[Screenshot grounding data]
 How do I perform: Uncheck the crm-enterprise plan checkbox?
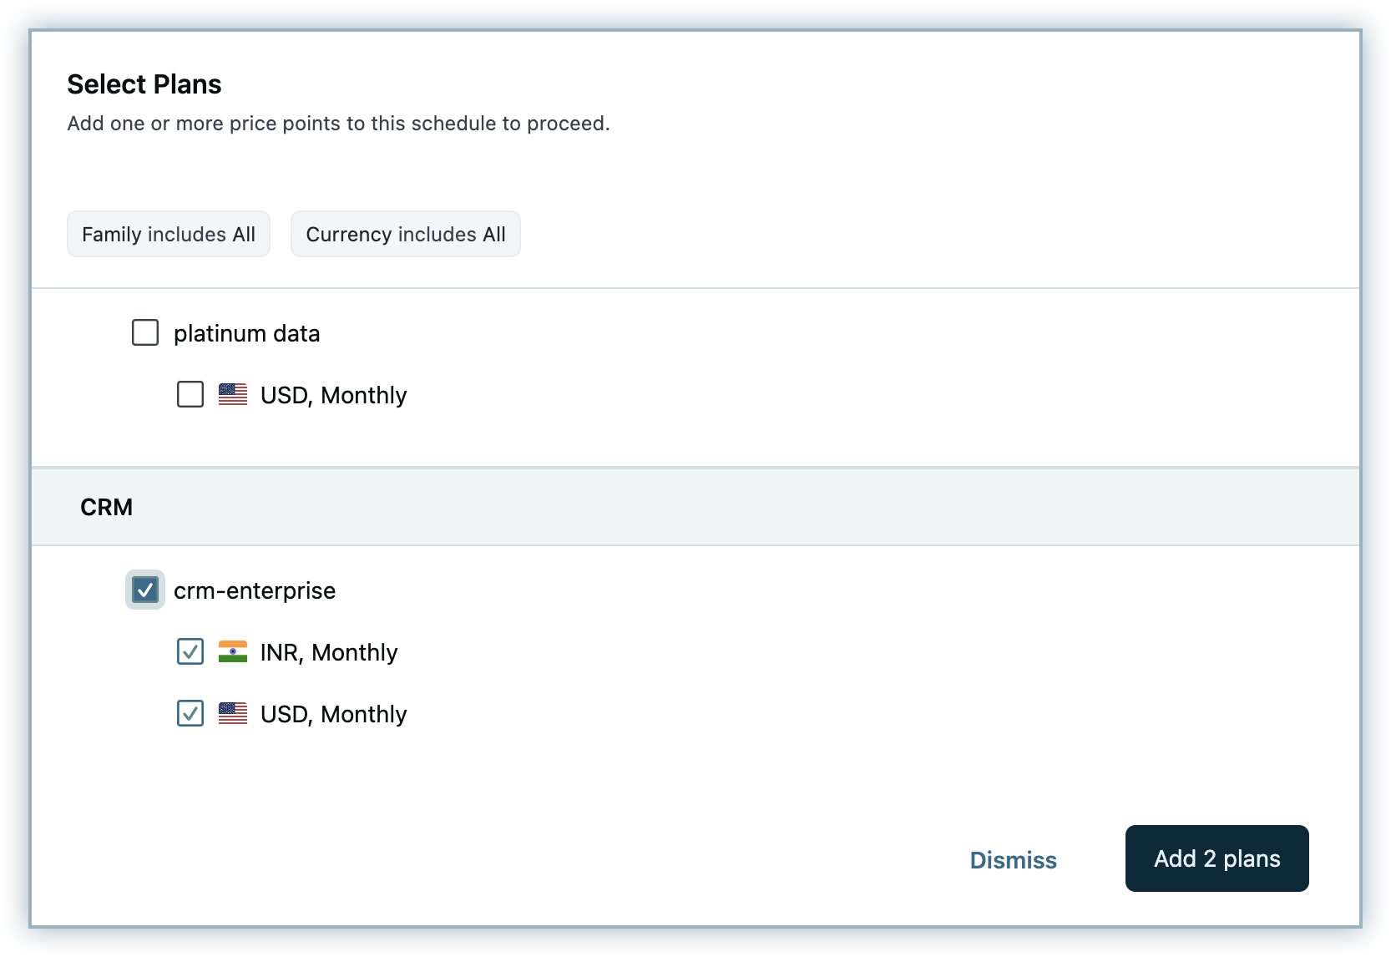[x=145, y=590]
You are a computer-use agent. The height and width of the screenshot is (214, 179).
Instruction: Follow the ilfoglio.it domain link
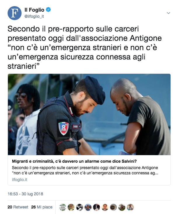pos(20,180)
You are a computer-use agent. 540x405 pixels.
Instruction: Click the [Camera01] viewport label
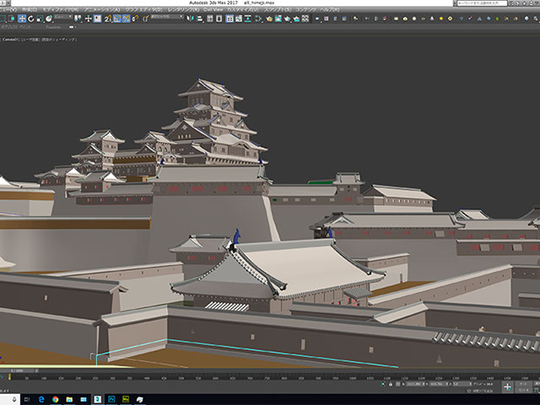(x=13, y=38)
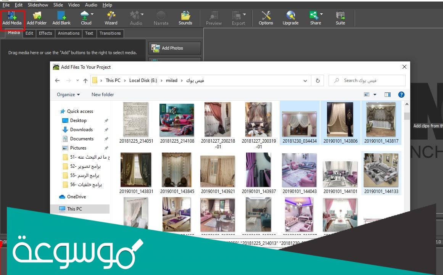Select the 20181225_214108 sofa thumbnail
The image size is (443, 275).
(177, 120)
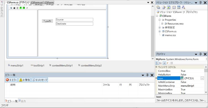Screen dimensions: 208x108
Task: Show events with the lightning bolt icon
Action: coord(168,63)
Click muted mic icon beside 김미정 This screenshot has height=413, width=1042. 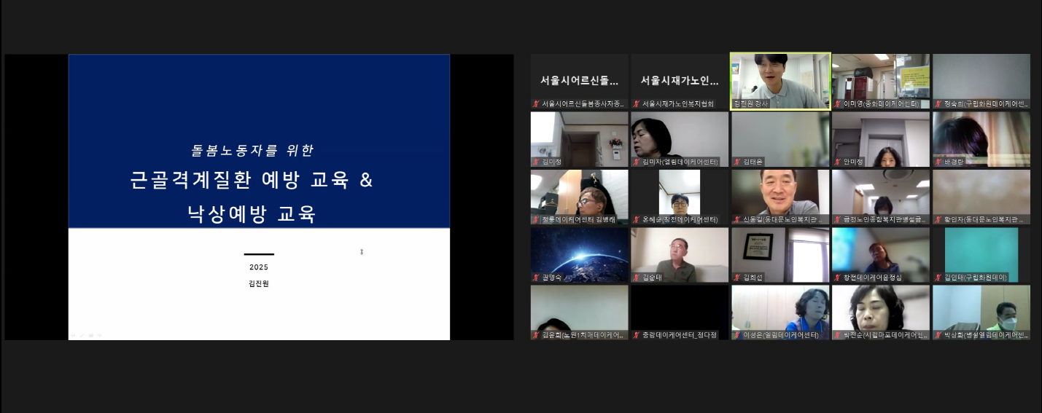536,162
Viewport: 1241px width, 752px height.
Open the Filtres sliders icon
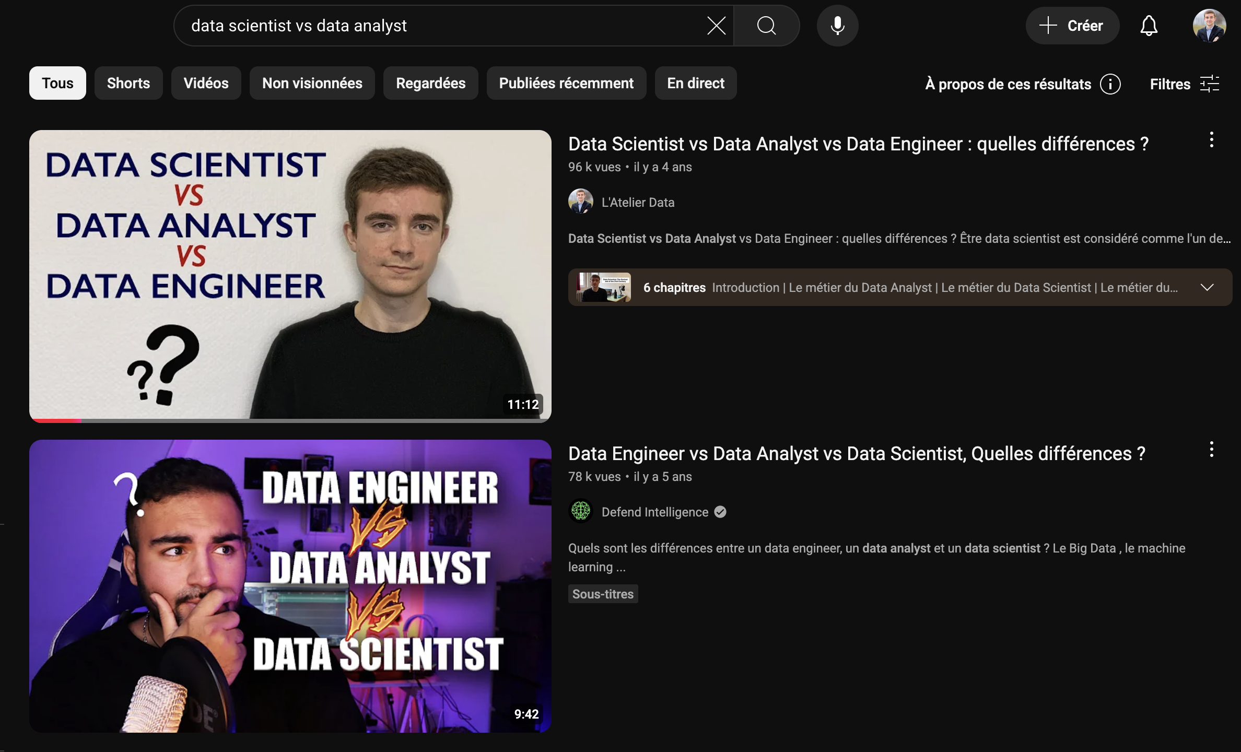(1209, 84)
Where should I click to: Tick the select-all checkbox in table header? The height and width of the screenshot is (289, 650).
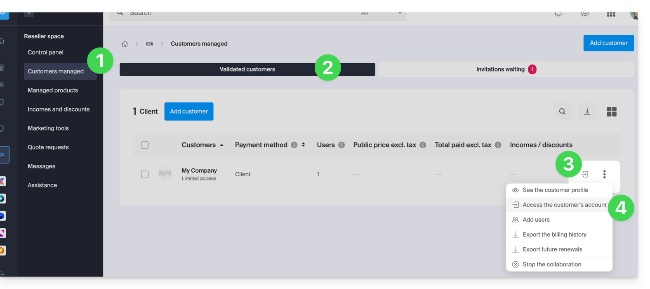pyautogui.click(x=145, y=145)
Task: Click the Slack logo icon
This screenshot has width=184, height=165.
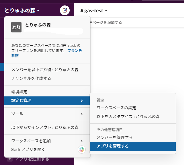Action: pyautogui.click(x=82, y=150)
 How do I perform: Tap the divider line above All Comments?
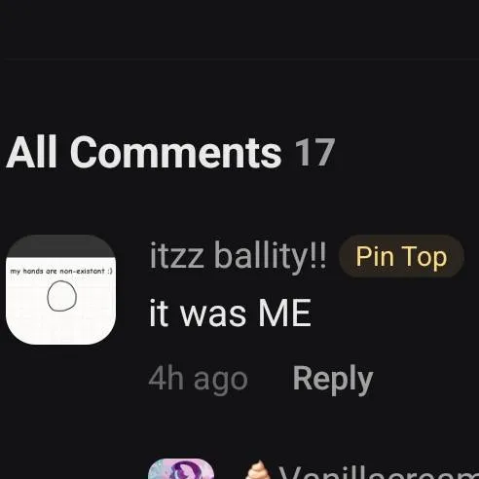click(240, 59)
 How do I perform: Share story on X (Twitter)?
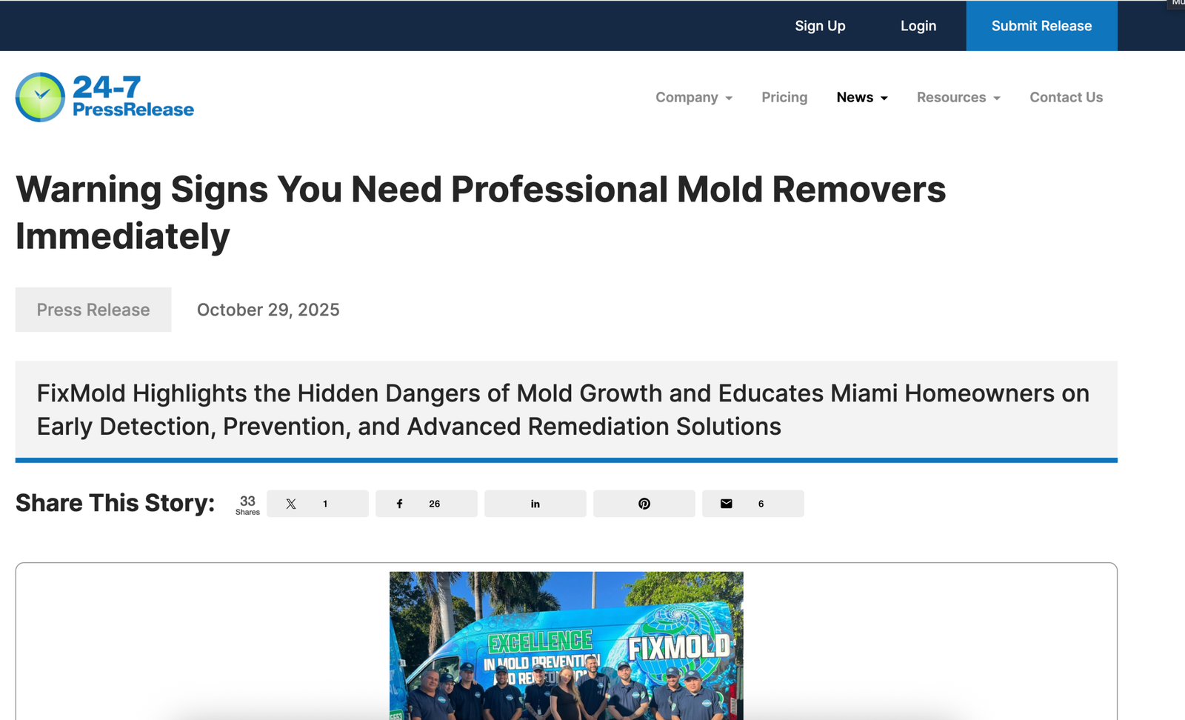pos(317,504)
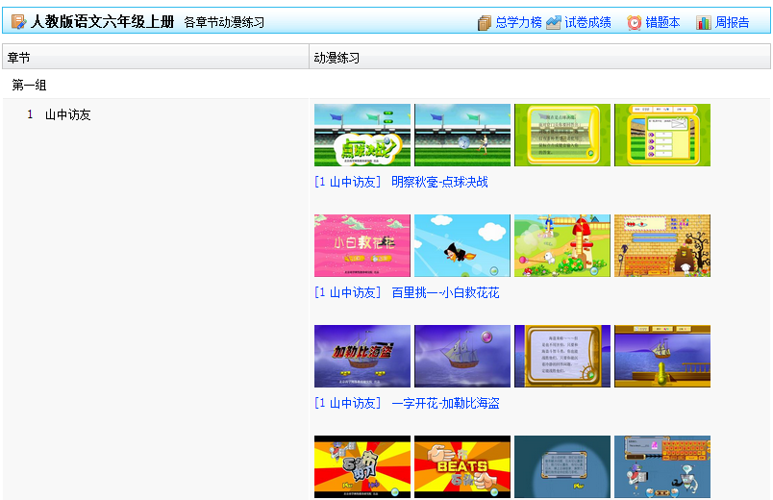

TASK BRIEF:
Report each line in the preceding entries that holds the string "computer".

SOLUTION:
You are a computer-use agent. The height and width of the screenshot is (214, 179).
You are a computer-use agent. 540x405 pixels.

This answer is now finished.